Rants, Raves, and Poetic Verse

May 29, 2007

Not giving up the fight

Filed under: Doctors, Life, ethics, medicine, women — by peiwriter @ 3:26 pm

A large number of doctors seem to have a real problem. They are well educated and wonderfully vocal – but they have a problem listening. I am living proof of that. In fact, my health deteriorated to the point where I couldn’t even function in my day to day life – simply because no doctor that I saw would actually listen to what I was saying. I woke up exhausted. I went to sleep exhausted. My personal relationships were deteriorating. Feeling bad was leading to greater depression. It was like a never ending circle of darkness that only kept getting darker. It just went on and on and on.

For me, this has been going on for months. Fatigue, and unexplained aches and pains were just the beginning – then the unexplained weight loss started, and it didn’t stop.
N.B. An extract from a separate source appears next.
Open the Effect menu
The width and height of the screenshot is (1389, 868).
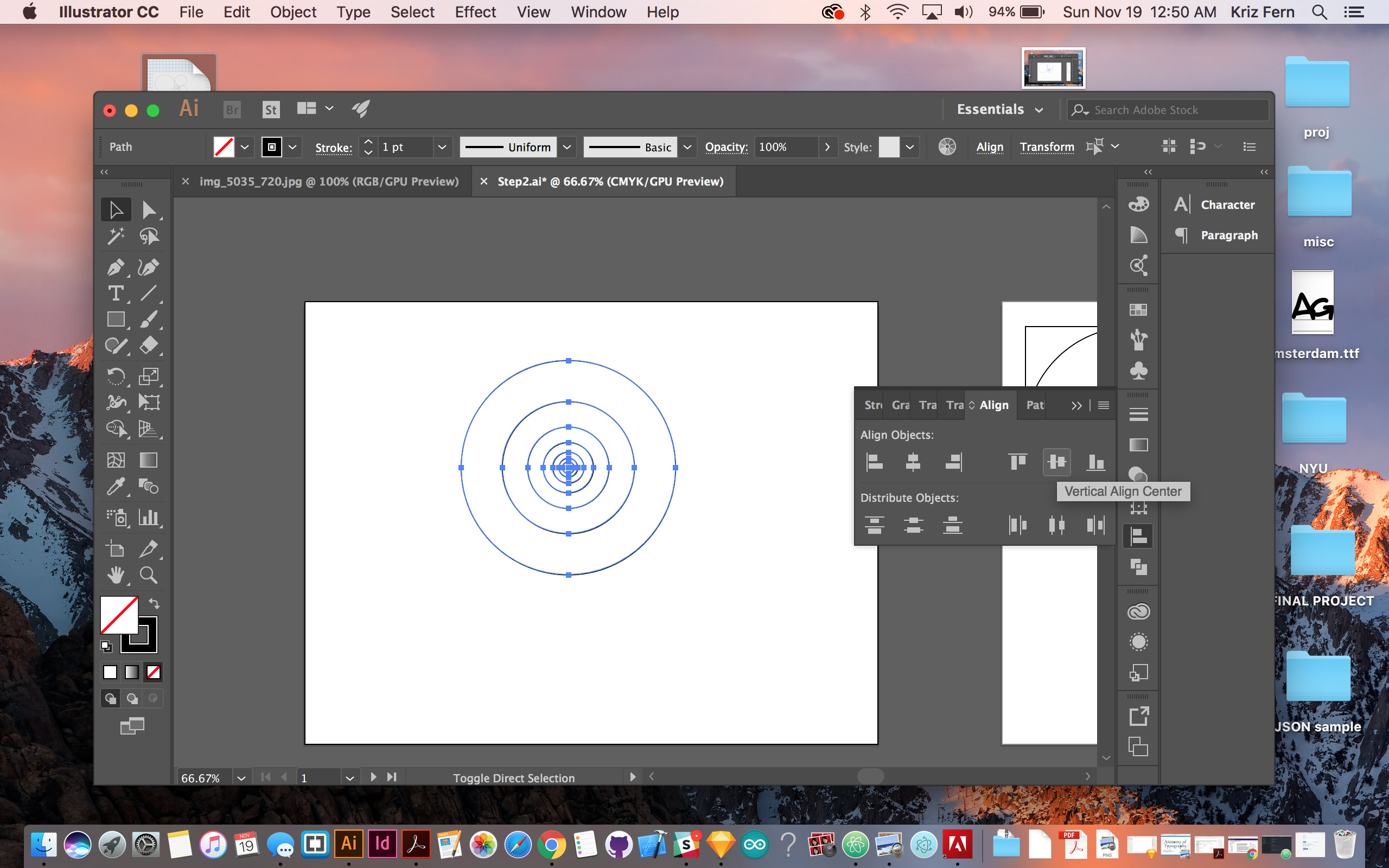tap(475, 12)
Again, I saw doctors, and was told that nothing was wrong with me. In fact, one doctor, Doctor Beck, actually said that I was having a panic attack, get Therapy, He stated this in front of a Co-worker after I had been taken to hospital via Ambulance at the cost of 160.00 to me. This was said without a blood test, or physical exam from him…and without ever once asking me what I was feeling!

These doctors had me questioning my own mental state. They cost me my self esteem. They cost me my quality of life for a very long time – simply because they would not listen to what I was saying. Even if they half listened, they were convinced I was just a mental case. What angers me, to no end, is that I could have felt good months ago if just one doctor had listened to me. If one doctor had asked the right questions. If one doctor had requested that particular blood test for me. But none of them did. They wanted to treat depression. They wanted to tell me it was in my head.

The point? If you have things going on with your body, don’t let anyone convince you that it is all in your head. I’ve found a lot of support on line, and found that I’m not the only one that doctor’s didn’t listen to. In fact, it seems that everyone that says that their doctor wasn’t listening is female, including myself.

Listen to your body. It’s not in your head. Keep searching until you find a doctor that will sit down and listen. In fact, do what I did not do. Get rude if you have to. When the doctor walks into the room, the first thing you should say is ‘if you aren’t going to sit down, listen to me, understand that you can’t feel what I feel, and if you are going to try to tell me what I’m feeling, then this is a waste of my time and yours.’ That will get their attention – and if it doesn’t, move on to the next doctor.

I still struggle today, trying to communicate with Health care professionals, and will continue to fight until I get the answers I need to resume the quality of life I used to have.